Chris is a full-time Staffordshire builder who has more than 40 years of experience in the construction industry. He has his own YouTube, Instagram and TikTok channels with nearly 50K subscriber that provide how-to videos to aid builders and DIYers undertaking building tasks around the home.
1. Remove old render and prepare for new render
If your wall has old render the first thing you will need to do is remove it with a hammer and masonry bolster like the Magnusson Masonry Brick bolster & guard from B&Q. If you’re rendering an old brick wall you will need to remove a brick from a wall if it's damaged and replace it.
Other bricks might just need repairing as builder Chris Longhurst reveals, “Very often garden walls have bricks that have slight spalling, this is where the face of the brick has blown off. If the spalling is deep then before attempting to render the wall you will need to repair the damaged bricks, if it’s deep spalling then replace the brick. If it’s shallow spalling then fill with cement mortar until flush, then slightly scratch the cement before it hardens.”

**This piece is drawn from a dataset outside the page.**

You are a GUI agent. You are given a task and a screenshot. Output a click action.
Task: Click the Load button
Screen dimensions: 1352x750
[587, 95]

Once your wall has been repaired you will need to clean and prepare as Longhurst explains, “After repairing the wall and scraping any moss, or loose mortar from the face of the wall using a wire brush and a light soft brushing down. Paint the wall with an SBR sealer, this seals the wall and helps the mortar from drying out too quickly. Another good tip is to paint the wall with a blue/red grip paint. This helps the first coat mortar from sagging, this is best used on walls with low suction such as engineering bricks.”
2. Choose and mix render
There are a few options when choosing render as Longhurst reveals, “There are many 25kg premixed rendering products that you just add water to the compound and you’re ready to go.”

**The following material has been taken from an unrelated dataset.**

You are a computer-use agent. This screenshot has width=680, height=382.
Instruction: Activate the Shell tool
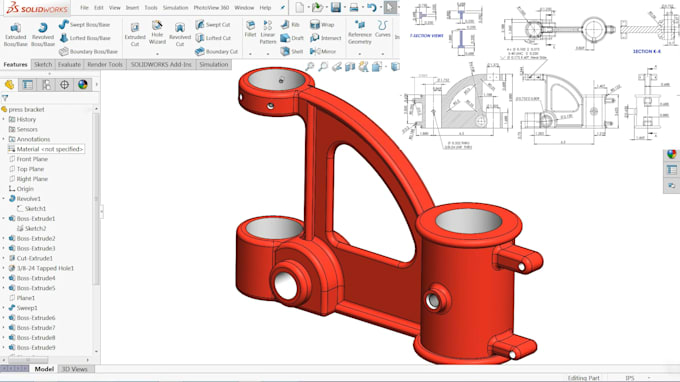(x=292, y=51)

Tarmac One coat Render from B&Q is one such product, but the alternative is to make your own as Longhurst goes on to say, “However, these can work out more expensive than using sand and cement. The correct sand is a render sand, it’s in between a soft building sand and a sharp grit sand. If you have a large area it’s cheaper to buy a ton of rendering sand and loose bags of cement.”
If mixing your own the ratio is typically six parts sand, one part cement and one part lime which helps prevent the render from cracking once it has dried. Use a hydrated lime like Blue Circle Hydrated lime from B&Q. But you can use three parts sand, one part cement for a scratch coat.

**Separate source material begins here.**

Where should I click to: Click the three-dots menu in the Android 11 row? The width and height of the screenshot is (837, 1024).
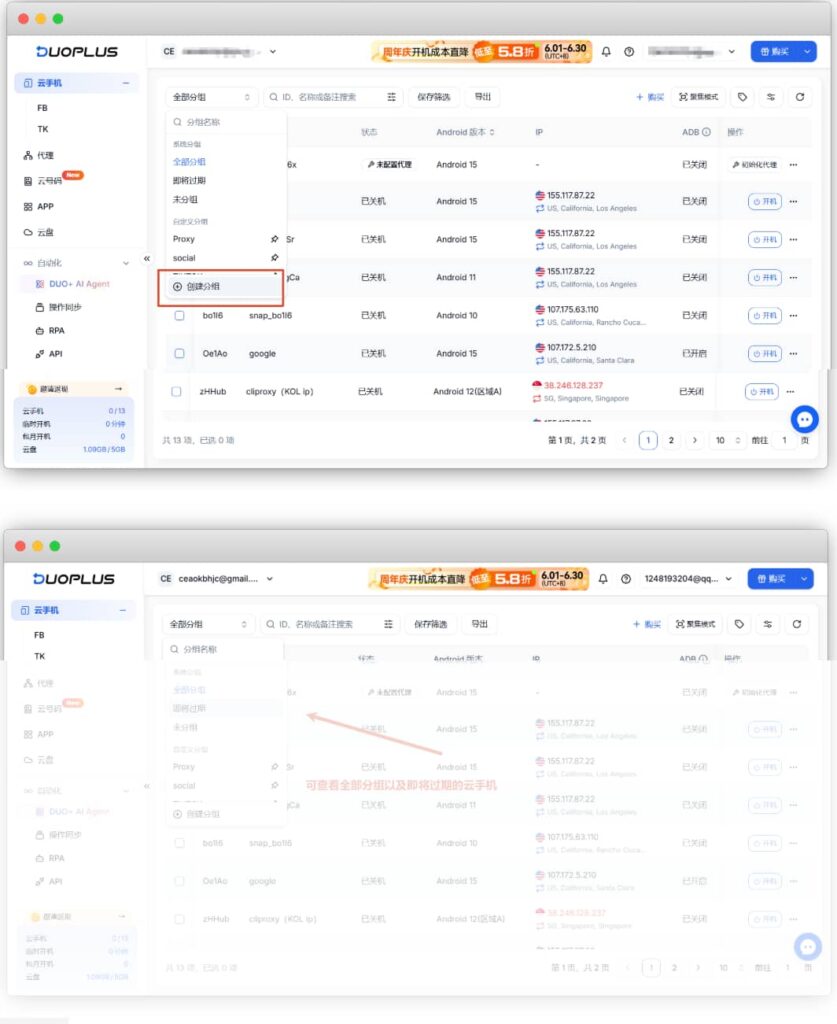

3. Apply first coat of render
Before you add any render you need to measure up and cut your corner bead. This can be bedded into the base/first coat or add before you start rendering. Put render on the edges and press in the bead. Typically you need to look for 10-12mm corner bead.
Start by getting a mixing trowel and adding your render to a plastering hawk like the Draper ABS Plasterers Hawk from Amazon, fill so you have around half a hawk full. Now get a plastering trowel like this Spear & Jackson Stainless Plastering Trowel from Amazon.
Start at the top and work left to right. Get a trowel full of render, hold at 45 degrees and push up onto the wall and roughly even out and repeat. Longhurst reveals how deep the base coat should be, how to smooth out and finish, “Apply a first coat called a scratch coat, apply to a depth of 5mm, ranging it flat with a straight edge, then run a scratch coating comb over the rendered area. When this coat has been allowed to set for at least two days, then a second coat is applied.”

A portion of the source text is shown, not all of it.